#### [Click-target data]
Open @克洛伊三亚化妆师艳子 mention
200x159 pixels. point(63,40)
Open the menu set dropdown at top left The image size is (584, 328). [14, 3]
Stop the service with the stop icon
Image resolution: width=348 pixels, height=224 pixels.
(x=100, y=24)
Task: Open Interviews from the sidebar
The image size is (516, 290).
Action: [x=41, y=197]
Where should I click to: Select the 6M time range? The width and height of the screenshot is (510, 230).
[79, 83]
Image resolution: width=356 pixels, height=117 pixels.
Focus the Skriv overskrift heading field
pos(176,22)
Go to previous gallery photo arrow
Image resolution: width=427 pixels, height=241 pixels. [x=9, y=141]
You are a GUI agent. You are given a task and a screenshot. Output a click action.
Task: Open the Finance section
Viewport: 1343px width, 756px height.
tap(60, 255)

...

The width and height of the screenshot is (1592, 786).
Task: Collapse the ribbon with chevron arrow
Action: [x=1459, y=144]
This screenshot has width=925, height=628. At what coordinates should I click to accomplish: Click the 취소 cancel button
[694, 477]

* * *

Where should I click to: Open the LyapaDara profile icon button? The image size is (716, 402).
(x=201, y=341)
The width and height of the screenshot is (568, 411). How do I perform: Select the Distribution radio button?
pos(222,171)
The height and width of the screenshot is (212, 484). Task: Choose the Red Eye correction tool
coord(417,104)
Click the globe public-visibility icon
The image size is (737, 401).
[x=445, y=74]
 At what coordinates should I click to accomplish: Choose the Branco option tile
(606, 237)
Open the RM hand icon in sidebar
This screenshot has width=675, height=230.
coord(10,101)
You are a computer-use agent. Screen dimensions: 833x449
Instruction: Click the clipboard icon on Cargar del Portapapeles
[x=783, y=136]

#### [Exercise goal]
Return the lines from the one containing "The width and height of the screenshot is (568, 411)." up to and including the one containing "[x=783, y=136]", copied with no changes.

#### [The answer]
The width and height of the screenshot is (568, 411). How do I perform: Select the Distribution radio button?
pos(222,171)
The height and width of the screenshot is (212, 484). Task: Choose the Red Eye correction tool
coord(417,104)
Click the globe public-visibility icon
The image size is (737, 401).
[x=445, y=74]
 At what coordinates should I click to accomplish: Choose the Branco option tile
(606, 237)
Open the RM hand icon in sidebar
This screenshot has width=675, height=230.
coord(10,101)
You are a computer-use agent. Screen dimensions: 833x449
Instruction: Click the clipboard icon on Cargar del Portapapeles
[x=783, y=136]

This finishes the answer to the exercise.